### Provided records
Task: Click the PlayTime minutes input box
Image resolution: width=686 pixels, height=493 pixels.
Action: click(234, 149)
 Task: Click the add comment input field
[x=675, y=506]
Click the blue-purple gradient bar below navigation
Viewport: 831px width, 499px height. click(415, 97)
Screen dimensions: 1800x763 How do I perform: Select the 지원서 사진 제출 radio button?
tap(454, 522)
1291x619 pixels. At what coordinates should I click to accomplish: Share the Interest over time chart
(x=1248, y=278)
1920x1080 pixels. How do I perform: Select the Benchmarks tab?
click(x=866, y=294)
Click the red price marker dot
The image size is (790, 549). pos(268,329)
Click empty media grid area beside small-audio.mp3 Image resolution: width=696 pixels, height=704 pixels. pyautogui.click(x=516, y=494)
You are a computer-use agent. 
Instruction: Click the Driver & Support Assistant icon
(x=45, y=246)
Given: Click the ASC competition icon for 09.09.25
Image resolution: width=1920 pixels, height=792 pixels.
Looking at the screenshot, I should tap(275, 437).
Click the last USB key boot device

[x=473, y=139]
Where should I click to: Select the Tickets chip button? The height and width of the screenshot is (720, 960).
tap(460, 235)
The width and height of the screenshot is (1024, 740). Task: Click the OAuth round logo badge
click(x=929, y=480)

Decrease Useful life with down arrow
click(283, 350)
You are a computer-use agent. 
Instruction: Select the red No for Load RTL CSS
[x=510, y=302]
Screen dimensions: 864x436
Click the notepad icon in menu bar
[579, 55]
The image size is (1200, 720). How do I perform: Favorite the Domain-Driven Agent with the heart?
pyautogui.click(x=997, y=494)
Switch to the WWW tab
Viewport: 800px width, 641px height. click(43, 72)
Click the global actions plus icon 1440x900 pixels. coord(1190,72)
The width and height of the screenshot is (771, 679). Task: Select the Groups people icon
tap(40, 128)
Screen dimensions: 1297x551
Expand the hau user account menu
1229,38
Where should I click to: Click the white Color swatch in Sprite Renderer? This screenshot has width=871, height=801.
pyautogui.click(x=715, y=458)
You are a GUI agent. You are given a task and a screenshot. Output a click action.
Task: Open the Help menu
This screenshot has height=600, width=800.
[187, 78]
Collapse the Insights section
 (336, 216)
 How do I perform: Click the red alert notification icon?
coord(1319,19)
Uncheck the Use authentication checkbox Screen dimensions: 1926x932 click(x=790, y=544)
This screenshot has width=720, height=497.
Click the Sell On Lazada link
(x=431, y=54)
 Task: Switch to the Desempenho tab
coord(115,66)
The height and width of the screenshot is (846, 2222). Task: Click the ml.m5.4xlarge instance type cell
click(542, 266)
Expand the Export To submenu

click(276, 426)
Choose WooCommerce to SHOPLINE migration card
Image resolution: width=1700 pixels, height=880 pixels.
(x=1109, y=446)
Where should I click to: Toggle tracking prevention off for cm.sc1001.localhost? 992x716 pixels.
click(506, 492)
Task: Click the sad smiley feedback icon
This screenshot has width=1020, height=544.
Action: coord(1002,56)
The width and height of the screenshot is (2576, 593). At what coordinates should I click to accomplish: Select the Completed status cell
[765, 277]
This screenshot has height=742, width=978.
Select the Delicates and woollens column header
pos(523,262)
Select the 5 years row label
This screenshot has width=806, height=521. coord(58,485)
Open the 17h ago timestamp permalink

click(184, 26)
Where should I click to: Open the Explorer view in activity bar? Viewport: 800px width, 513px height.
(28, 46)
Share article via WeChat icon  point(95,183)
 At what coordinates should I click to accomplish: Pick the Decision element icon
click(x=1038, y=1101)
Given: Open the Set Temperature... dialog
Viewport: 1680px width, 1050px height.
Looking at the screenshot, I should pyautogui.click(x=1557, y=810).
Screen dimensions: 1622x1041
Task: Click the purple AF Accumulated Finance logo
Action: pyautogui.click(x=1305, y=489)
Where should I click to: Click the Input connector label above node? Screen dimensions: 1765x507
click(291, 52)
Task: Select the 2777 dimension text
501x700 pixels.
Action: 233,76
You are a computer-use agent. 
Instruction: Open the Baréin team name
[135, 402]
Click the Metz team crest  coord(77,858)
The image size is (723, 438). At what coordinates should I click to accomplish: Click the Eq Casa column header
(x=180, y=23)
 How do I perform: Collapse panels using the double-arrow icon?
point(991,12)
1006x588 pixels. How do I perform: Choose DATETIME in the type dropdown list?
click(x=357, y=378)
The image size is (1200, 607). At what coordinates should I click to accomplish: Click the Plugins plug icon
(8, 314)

### Task objective
Could you set down, exactly as written, the lines above between the one holding "Task: Click the add comment input field" and the one holding "Screen dimensions: 1297x551", inclusive, and nothing more?

### Solution to the exercise
 Task: Click the add comment input field
[x=675, y=506]
Click the blue-purple gradient bar below navigation
Viewport: 831px width, 499px height. click(415, 97)
Screen dimensions: 1800x763 How do I perform: Select the 지원서 사진 제출 radio button?
tap(454, 522)
1291x619 pixels. At what coordinates should I click to accomplish: Share the Interest over time chart
(x=1248, y=278)
1920x1080 pixels. How do I perform: Select the Benchmarks tab?
click(x=866, y=294)
Click the red price marker dot
The image size is (790, 549). pos(268,329)
Click empty media grid area beside small-audio.mp3 Image resolution: width=696 pixels, height=704 pixels. pyautogui.click(x=516, y=494)
You are a computer-use agent. 
Instruction: Click the Driver & Support Assistant icon
(x=45, y=246)
Given: Click the ASC competition icon for 09.09.25
Image resolution: width=1920 pixels, height=792 pixels.
Looking at the screenshot, I should tap(275, 437).
Click the last USB key boot device

[x=473, y=139]
Where should I click to: Select the Tickets chip button? The height and width of the screenshot is (720, 960).
tap(460, 235)
The width and height of the screenshot is (1024, 740). Task: Click the OAuth round logo badge
click(x=929, y=480)

Decrease Useful life with down arrow
click(283, 350)
You are a computer-use agent. 
Instruction: Select the red No for Load RTL CSS
[x=510, y=302]
Screen dimensions: 864x436
Click the notepad icon in menu bar
[579, 55]
The image size is (1200, 720). How do I perform: Favorite the Domain-Driven Agent with the heart?
pyautogui.click(x=997, y=494)
Switch to the WWW tab
Viewport: 800px width, 641px height. click(43, 72)
Click the global actions plus icon 1440x900 pixels. coord(1190,72)
The width and height of the screenshot is (771, 679). Task: Select the Groups people icon
tap(40, 128)
Screen dimensions: 1297x551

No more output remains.